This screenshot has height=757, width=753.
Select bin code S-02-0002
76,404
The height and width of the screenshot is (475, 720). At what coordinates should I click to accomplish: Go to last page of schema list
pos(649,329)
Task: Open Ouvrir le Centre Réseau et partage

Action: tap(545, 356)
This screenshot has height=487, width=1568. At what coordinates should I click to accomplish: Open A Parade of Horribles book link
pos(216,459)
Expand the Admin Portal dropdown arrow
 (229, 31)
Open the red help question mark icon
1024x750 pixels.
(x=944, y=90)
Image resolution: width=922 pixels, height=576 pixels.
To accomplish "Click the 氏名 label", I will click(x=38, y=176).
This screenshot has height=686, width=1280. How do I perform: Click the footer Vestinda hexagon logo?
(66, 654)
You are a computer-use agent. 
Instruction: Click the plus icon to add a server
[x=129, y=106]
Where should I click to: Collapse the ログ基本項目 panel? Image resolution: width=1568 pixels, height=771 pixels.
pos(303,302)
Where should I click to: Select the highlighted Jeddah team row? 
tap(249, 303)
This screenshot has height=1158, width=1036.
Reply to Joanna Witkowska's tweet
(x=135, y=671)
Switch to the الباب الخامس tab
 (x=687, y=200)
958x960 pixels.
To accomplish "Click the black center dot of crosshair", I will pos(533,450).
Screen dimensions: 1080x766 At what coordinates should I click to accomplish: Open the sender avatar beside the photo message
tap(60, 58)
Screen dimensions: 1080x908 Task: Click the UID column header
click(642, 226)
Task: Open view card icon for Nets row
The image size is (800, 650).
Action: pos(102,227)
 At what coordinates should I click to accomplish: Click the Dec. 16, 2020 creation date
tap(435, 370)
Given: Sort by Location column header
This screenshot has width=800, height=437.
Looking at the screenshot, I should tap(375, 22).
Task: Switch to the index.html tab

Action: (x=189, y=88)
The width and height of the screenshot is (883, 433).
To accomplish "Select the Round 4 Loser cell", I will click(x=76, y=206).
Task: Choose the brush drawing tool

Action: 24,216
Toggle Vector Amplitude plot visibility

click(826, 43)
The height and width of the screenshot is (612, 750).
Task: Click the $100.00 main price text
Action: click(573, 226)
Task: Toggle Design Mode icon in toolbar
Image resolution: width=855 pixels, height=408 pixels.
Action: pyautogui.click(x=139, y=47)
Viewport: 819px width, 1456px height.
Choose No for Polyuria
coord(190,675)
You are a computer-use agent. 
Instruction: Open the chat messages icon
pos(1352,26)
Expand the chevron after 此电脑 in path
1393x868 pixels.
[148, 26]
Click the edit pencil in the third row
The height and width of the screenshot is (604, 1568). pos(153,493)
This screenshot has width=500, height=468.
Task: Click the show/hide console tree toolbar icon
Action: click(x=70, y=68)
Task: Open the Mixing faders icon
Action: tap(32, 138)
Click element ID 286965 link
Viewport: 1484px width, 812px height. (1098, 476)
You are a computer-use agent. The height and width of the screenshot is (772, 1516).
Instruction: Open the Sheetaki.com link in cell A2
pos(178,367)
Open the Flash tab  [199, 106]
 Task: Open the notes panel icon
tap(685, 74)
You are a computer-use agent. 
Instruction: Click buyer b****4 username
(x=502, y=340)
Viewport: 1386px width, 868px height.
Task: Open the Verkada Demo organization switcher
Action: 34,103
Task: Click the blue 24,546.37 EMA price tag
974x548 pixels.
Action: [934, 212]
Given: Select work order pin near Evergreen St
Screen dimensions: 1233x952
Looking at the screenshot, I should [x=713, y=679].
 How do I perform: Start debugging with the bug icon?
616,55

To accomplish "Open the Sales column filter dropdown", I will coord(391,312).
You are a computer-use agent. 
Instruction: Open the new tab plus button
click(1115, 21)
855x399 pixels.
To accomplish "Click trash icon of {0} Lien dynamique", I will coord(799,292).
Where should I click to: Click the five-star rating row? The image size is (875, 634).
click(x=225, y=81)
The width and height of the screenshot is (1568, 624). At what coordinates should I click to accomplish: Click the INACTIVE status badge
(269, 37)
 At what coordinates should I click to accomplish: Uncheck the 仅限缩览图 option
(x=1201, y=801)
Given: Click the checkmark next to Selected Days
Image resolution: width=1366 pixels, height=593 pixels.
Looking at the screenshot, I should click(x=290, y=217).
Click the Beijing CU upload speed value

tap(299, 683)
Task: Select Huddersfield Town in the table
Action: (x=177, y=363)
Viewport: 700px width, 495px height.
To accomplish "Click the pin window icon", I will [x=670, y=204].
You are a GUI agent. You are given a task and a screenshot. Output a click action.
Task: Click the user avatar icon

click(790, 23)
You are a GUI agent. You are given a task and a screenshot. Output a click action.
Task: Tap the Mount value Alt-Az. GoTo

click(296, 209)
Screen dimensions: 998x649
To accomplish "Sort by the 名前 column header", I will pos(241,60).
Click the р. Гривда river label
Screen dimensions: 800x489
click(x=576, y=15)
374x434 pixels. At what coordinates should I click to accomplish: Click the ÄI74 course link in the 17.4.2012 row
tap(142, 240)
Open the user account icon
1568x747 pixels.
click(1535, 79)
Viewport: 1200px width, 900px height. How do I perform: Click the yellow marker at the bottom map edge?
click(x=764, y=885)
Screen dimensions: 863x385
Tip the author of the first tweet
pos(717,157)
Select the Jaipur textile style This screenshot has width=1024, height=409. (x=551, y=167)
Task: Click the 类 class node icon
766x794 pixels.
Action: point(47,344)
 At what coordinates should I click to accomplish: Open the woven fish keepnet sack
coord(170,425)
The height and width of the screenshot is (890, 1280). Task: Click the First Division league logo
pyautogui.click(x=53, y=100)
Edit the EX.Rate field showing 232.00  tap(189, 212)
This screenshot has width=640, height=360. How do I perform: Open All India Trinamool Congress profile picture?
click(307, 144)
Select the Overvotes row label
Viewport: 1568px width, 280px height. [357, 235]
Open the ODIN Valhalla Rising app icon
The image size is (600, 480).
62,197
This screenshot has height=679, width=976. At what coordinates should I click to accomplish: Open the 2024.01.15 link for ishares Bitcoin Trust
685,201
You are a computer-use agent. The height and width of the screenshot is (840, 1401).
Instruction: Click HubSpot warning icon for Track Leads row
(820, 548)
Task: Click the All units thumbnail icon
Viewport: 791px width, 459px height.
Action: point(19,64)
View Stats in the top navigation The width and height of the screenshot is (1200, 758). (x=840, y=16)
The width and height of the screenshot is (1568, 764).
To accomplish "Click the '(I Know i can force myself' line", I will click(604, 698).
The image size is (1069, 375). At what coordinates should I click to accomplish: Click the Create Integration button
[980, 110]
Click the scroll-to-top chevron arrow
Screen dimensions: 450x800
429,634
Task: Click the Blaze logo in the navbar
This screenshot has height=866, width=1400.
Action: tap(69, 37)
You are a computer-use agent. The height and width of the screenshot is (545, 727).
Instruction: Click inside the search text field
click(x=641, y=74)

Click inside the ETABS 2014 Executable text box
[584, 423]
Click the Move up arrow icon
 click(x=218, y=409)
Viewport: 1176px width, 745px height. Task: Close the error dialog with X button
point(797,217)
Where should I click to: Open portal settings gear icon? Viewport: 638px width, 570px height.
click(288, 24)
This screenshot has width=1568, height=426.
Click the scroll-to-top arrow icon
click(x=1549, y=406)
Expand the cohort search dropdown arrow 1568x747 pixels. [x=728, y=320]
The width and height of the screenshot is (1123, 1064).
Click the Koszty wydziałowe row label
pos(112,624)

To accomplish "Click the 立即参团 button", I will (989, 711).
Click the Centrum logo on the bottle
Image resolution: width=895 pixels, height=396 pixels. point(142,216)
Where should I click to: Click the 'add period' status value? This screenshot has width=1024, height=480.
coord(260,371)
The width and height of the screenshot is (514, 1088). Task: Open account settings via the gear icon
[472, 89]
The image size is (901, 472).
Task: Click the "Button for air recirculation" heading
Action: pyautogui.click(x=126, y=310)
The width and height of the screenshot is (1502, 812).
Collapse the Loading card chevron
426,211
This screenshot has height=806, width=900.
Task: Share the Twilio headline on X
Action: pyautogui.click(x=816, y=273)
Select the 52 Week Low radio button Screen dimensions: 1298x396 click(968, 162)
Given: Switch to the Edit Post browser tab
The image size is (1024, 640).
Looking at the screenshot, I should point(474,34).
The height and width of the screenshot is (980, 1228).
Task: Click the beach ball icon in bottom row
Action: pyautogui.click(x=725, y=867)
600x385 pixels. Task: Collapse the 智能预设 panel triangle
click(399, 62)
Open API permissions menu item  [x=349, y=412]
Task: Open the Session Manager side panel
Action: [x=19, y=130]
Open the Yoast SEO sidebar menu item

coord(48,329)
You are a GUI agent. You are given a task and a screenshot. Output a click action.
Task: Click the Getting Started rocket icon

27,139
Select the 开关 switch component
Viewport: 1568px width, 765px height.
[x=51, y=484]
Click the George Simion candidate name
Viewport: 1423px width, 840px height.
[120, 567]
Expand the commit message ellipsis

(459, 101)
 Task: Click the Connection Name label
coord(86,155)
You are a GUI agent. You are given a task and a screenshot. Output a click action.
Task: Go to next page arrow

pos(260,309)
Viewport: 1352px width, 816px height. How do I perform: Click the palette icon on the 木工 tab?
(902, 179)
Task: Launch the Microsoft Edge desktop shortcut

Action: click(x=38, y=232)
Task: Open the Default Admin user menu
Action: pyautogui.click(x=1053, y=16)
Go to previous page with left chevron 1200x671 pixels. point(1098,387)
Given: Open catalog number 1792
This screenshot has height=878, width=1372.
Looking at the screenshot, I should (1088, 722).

» ASSIGNED TASK
Your task is to transcribe, with no changes, only the lines of the listing above that lie between the line holding "Click the Centrum logo on the bottle" and the line holding "Given: Switch to the Edit Post browser tab", inclusive.

» EXERCISE OUTPUT
Click the Centrum logo on the bottle
Image resolution: width=895 pixels, height=396 pixels. point(142,216)
Where should I click to: Click the 'add period' status value? This screenshot has width=1024, height=480.
coord(260,371)
The width and height of the screenshot is (514, 1088). Task: Open account settings via the gear icon
[472, 89]
The image size is (901, 472).
Task: Click the "Button for air recirculation" heading
Action: pyautogui.click(x=126, y=310)
The width and height of the screenshot is (1502, 812).
Collapse the Loading card chevron
426,211
This screenshot has height=806, width=900.
Task: Share the Twilio headline on X
Action: pyautogui.click(x=816, y=273)
Select the 52 Week Low radio button Screen dimensions: 1298x396 click(968, 162)
Given: Switch to the Edit Post browser tab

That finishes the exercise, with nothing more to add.